(Beginning of AVAILABLE RECORDS)

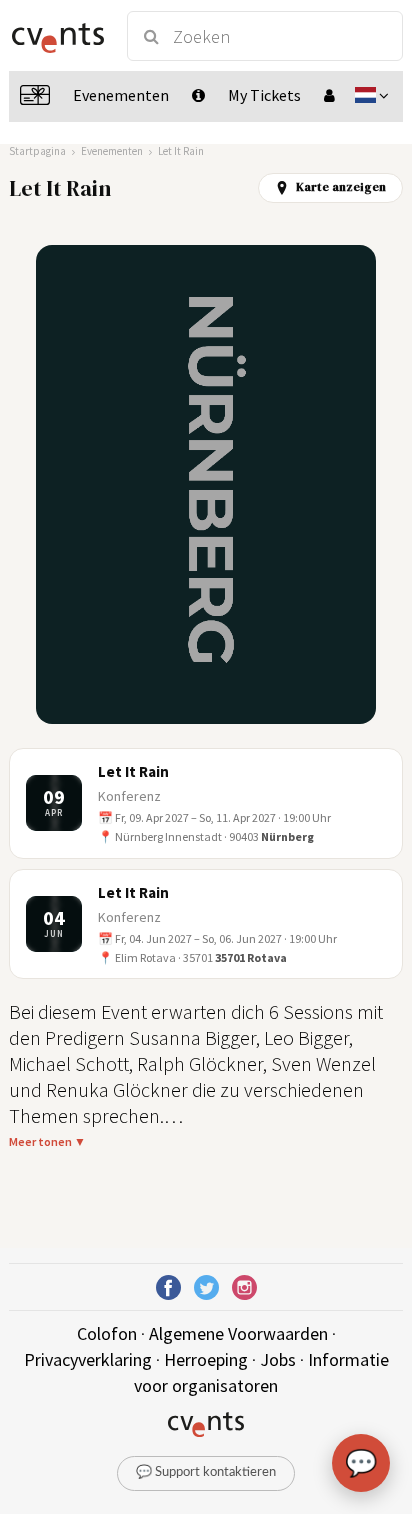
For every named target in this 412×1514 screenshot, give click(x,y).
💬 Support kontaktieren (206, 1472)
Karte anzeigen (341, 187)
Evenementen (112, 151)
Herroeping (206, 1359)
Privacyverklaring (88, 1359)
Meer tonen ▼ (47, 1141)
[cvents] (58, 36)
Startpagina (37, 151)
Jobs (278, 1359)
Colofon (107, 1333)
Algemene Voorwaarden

(End of AVAILABLE RECORDS)

• WHAT THE TASK REQUIRES
From the line that contains "kontaktieren (206, 1472)" down to the last line of the material above, copy every line word for word, both ends included.

• WRITTEN RESPONSE
💬 Support kontaktieren (206, 1472)
Karte anzeigen (341, 187)
Evenementen (112, 151)
Herroeping (206, 1359)
Privacyverklaring (88, 1359)
Meer tonen ▼ (47, 1141)
[cvents] (58, 36)
Startpagina (37, 151)
Jobs (278, 1359)
Colofon (107, 1333)
Algemene Voorwaarden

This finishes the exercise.